DATA TO EXAMINE below:
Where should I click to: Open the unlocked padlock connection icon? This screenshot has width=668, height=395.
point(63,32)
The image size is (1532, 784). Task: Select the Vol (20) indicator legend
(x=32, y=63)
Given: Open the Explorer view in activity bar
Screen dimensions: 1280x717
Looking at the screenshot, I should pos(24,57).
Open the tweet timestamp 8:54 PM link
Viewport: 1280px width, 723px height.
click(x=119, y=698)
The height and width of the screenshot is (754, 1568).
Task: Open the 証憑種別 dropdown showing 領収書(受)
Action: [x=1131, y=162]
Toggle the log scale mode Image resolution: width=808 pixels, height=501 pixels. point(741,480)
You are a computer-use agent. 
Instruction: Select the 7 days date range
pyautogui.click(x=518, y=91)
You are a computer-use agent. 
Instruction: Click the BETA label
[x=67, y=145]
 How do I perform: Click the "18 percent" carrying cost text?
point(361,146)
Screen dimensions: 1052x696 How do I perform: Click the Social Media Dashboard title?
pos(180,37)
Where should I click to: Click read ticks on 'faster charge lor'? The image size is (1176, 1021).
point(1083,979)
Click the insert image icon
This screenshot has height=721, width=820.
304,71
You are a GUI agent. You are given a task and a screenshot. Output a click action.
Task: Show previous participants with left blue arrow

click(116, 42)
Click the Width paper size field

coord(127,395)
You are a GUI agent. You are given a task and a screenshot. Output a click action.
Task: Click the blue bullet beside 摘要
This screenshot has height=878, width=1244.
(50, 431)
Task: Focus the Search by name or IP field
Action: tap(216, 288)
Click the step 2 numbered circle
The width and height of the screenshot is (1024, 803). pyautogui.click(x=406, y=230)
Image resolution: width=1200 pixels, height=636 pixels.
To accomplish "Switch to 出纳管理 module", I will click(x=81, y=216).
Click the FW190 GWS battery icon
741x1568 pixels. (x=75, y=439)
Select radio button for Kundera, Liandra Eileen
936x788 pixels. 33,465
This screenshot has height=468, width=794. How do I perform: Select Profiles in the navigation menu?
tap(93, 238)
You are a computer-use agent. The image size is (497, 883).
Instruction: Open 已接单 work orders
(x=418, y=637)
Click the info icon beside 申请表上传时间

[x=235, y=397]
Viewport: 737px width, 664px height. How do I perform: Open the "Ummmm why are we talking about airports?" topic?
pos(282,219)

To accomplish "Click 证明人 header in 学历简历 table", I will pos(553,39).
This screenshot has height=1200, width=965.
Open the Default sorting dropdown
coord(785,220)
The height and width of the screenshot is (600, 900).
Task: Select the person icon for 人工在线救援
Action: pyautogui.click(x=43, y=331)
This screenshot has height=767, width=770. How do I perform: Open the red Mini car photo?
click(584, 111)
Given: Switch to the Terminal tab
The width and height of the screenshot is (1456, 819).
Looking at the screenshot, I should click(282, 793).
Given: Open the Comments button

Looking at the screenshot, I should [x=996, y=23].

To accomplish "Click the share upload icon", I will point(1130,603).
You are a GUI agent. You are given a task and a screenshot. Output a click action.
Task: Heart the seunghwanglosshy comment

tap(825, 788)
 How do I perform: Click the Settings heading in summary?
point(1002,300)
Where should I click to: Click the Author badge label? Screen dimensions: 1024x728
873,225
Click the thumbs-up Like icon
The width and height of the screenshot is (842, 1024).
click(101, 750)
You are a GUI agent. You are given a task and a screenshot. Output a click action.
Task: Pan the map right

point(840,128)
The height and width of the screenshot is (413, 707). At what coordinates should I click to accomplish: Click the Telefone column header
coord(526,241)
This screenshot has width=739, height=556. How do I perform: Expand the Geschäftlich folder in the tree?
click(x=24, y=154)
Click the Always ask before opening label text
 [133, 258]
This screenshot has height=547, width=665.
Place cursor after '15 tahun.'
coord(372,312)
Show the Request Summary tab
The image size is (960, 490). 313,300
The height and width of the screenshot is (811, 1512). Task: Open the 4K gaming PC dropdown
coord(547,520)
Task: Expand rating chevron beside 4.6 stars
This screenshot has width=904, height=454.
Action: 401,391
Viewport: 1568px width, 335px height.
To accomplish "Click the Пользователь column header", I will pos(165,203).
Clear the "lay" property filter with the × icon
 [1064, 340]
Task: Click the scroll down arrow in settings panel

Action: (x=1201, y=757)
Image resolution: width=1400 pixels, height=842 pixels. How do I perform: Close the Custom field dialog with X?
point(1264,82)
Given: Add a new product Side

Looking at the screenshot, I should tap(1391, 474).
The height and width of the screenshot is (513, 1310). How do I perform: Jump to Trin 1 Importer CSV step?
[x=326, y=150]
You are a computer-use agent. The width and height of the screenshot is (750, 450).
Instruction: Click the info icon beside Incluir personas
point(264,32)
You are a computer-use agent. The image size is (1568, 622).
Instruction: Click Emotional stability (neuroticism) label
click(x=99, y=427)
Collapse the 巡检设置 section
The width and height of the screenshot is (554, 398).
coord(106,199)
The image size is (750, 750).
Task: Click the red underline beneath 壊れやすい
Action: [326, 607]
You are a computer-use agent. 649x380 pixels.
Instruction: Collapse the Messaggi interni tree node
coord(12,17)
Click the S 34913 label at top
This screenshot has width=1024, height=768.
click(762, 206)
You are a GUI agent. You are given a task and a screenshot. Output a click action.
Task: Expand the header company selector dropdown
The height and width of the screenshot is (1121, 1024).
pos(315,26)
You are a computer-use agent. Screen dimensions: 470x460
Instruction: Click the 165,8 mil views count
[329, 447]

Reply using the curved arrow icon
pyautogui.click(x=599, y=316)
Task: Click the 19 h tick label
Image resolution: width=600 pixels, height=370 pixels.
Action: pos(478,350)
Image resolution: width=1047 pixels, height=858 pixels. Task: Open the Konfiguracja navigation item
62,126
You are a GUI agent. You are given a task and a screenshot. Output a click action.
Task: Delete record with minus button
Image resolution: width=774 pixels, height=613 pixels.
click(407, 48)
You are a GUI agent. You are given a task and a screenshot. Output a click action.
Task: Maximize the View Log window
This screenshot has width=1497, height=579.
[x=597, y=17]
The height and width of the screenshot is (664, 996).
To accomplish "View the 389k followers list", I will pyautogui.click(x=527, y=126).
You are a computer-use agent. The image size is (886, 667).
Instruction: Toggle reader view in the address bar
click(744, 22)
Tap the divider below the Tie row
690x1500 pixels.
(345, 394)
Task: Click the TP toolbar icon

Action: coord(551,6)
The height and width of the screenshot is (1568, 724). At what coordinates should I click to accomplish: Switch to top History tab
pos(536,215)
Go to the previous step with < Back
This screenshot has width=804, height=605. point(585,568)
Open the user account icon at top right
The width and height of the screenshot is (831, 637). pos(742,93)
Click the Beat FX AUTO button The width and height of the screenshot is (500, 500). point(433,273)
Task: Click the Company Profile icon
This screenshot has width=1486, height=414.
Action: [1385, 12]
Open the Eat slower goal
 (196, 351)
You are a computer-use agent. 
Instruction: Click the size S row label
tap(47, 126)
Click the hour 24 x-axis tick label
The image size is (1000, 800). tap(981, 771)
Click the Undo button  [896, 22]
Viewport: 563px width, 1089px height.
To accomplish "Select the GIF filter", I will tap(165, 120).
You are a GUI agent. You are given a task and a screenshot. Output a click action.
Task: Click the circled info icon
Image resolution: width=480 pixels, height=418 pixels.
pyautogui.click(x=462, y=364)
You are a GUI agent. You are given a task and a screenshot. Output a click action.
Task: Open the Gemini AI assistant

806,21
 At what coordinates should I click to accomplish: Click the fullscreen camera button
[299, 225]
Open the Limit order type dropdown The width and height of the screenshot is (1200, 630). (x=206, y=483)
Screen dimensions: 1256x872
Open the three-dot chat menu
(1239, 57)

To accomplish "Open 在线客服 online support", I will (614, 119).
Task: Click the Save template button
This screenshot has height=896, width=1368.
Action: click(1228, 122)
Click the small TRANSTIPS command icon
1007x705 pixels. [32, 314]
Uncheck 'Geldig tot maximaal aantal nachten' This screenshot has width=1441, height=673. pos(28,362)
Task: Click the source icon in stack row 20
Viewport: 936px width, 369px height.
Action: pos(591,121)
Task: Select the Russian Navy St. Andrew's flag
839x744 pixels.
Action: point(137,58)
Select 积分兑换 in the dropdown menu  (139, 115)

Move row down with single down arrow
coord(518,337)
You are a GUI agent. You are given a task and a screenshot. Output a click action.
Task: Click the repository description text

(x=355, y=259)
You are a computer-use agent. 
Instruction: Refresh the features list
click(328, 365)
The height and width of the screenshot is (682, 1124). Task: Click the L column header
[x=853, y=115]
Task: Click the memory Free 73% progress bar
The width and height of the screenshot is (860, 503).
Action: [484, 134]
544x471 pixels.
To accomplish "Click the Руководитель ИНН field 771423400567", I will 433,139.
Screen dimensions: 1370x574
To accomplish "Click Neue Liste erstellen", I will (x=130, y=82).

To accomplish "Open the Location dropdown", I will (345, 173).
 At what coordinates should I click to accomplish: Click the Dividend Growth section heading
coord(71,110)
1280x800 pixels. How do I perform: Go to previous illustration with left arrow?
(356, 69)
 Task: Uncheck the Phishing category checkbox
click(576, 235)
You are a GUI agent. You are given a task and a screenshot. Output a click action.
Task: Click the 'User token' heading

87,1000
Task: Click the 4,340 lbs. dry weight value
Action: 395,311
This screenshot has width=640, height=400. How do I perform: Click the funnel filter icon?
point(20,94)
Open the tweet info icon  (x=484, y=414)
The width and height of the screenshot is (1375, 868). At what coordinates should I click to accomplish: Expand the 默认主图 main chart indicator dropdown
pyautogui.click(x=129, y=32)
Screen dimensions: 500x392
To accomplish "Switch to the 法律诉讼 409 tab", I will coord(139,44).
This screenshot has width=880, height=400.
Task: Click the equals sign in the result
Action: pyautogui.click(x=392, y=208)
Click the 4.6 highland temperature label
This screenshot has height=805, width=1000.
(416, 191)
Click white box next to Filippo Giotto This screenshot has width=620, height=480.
End of DATA TO EXAMINE.
» **TASK DESCRIPTION**: Make an exact copy of every line from the one with "Open the tweet info" to the end of the data, with the first and last of those lines included.

» **OUTPUT BELOW**:
Open the tweet info icon  (x=484, y=414)
The width and height of the screenshot is (1375, 868). At what coordinates should I click to accomplish: Expand the 默认主图 main chart indicator dropdown
pyautogui.click(x=129, y=32)
Screen dimensions: 500x392
To accomplish "Switch to the 法律诉讼 409 tab", I will coord(139,44).
This screenshot has width=880, height=400.
Task: Click the equals sign in the result
Action: pyautogui.click(x=392, y=208)
Click the 4.6 highland temperature label
This screenshot has height=805, width=1000.
(416, 191)
Click white box next to Filippo Giotto This screenshot has width=620, height=480.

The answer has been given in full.